また、4回目の実務会談では合意書修正案に、△南北経済協力を協議する事務所の再開、△2007年の南北総理会談で合意した開城工業地区分科委員会の設置、などを提示した。
そして開城工業団地の国際化に向けた案として、開城工団の勤労者賃金・税金・管理運営権なども国際基準に合うように改善して、現行法規と基準を修正・補完すると明示した。
第6回次実務会談の合意書再修正案では、△インターネット、移動電話などの通信保障、△通関手続きの簡素化および時間短縮、などを提示した。このための軍事的な保障措置は、南北軍事実務会談で協議・解決する、と建議した。合わせて、開城工業団地の国際化を目ざすうえで、「第3国への輸出に際した特恵関税の認定」も追加で提示した。
このような北側の具体的な提示とは違い、南側はひたすら「再発防止の保障」だけを要求し「相手方(北側)を愚弄した」というのがパク・チョルス団長の主張だ。

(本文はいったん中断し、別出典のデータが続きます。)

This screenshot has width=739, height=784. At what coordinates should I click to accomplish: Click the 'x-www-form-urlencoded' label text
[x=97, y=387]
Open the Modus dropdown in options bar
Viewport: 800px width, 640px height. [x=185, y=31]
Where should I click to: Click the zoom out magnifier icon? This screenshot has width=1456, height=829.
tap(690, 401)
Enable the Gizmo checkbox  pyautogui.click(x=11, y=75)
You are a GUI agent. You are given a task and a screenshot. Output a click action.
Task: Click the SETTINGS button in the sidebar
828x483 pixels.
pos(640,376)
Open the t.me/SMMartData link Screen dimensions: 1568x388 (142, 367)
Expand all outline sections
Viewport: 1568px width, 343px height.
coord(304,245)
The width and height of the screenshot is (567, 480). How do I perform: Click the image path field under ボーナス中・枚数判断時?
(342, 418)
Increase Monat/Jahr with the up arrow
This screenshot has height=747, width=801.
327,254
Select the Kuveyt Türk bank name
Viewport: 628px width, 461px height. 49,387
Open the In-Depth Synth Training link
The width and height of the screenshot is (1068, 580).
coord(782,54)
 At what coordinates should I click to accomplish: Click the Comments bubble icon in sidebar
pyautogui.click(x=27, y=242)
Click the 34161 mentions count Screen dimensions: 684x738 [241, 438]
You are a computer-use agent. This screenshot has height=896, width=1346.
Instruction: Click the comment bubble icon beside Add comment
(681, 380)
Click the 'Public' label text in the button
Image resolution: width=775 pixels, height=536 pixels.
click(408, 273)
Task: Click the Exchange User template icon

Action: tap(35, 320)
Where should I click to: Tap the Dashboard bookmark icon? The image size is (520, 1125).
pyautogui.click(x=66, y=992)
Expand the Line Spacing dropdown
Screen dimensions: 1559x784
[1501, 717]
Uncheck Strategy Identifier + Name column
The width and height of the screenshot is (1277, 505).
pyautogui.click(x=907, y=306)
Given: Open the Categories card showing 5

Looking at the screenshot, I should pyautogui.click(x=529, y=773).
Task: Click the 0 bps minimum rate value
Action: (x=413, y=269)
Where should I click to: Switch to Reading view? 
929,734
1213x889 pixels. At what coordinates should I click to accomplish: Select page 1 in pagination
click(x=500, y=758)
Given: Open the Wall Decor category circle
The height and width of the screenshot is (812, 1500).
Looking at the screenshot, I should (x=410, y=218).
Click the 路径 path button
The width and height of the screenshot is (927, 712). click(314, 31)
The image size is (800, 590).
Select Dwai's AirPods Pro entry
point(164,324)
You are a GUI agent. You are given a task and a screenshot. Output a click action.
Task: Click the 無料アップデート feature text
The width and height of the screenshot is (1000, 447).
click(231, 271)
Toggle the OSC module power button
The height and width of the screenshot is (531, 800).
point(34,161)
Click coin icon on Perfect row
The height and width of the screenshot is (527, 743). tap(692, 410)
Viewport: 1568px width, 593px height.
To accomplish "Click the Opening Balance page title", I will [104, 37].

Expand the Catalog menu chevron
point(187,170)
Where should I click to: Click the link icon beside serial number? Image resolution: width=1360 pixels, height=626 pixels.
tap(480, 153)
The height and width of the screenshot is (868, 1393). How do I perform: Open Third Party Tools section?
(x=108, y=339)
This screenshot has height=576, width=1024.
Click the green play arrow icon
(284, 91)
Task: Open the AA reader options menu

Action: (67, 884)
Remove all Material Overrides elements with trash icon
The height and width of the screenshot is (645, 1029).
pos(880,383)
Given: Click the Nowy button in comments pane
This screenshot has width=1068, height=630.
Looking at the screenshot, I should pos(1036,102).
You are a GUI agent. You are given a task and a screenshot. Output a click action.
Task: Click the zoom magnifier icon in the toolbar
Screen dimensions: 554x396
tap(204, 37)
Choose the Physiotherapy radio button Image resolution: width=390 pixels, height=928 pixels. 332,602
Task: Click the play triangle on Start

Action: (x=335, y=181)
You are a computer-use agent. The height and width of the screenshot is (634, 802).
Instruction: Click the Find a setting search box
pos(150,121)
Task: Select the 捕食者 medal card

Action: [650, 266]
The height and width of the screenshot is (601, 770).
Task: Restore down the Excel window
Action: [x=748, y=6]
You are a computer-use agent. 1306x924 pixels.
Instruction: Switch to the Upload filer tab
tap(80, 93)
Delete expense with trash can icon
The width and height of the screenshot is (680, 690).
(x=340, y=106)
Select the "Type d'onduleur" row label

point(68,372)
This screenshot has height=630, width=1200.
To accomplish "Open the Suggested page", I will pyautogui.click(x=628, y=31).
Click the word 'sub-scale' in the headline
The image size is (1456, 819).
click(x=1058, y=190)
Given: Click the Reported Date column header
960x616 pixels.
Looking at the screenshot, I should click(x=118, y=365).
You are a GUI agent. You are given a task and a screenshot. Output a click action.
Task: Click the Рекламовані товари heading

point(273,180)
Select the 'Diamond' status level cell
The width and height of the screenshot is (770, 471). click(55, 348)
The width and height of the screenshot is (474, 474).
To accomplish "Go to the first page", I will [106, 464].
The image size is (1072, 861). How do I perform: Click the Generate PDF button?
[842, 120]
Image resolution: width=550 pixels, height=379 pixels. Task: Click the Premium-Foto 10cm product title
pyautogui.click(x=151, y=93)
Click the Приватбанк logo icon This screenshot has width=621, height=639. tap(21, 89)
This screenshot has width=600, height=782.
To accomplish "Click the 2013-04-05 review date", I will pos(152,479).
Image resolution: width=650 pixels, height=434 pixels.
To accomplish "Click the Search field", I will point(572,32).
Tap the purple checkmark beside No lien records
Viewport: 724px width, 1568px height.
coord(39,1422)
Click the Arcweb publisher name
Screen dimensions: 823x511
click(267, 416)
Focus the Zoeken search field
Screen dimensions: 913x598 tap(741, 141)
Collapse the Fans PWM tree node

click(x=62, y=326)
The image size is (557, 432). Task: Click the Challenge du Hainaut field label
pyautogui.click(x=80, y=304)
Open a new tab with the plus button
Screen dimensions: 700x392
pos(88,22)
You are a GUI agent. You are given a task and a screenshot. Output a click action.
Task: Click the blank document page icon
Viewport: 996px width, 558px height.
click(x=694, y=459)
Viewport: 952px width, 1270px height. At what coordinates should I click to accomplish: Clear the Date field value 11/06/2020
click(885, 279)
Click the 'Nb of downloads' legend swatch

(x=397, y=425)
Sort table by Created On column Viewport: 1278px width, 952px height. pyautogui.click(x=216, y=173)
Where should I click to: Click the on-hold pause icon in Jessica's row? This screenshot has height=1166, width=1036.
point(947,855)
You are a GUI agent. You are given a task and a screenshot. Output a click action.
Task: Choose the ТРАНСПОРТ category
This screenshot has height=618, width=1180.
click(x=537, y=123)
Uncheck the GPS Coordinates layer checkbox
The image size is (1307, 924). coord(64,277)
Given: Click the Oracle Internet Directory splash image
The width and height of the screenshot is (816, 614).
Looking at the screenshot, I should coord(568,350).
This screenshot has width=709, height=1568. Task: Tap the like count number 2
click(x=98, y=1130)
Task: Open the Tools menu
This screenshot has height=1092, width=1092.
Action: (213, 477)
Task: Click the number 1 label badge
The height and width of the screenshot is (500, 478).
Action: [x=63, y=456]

パク・チョルス団長は「南側は開城工業地区を政治的に卑下し、かつ軍事的に威嚇することによって、暫定中断事態に至った根本原因を除去するための原則的な問題の討議には熱意を見せなかった。我が方に一方的な責任と再発防止の保障だけを要求し、その要求が受け入れられない限り、正常化問題を議論できないと主張した」と話した。
彼はまた「南側は、工業地区を正常化した後にでも十分に解決できる、機構および制度的装置の問題に固執し、これらが先に整備されてこそ操業を再開できるという、漠然とした主張だけを繰り返した。会談では時間をずるずると消費するだけで、2回目と4回目の協議には草案文書も作らずに手ぶらで出てきて、会談を空転させた」と主張した。
また、今回の第6回実務会談でも南側は再発防止保障だけを提示し、「極めて挑戦的な修正案を持ち出すことで、対話の相手方(北側)を愚弄した」と繰り返した。そして「南側のこのような姿勢は、工業地区の正常化を妨げ、ひいては工業地区を完全に閉鎖させようとする故意的で計画的な陰謀に過ぎないと確認する」と述べた。
幾日後には「劇的妥協」とか「劇的妥結」とかの記事が躍りそうだ。
双方に莫大な利益があるこの協商を、両政府は反故にできないであろう。
それよりなにより、何十万人の生活が懸かっている協商であり、民族全体の平和と統一への重要な一里塚でもあるケソンを捨ててはならない。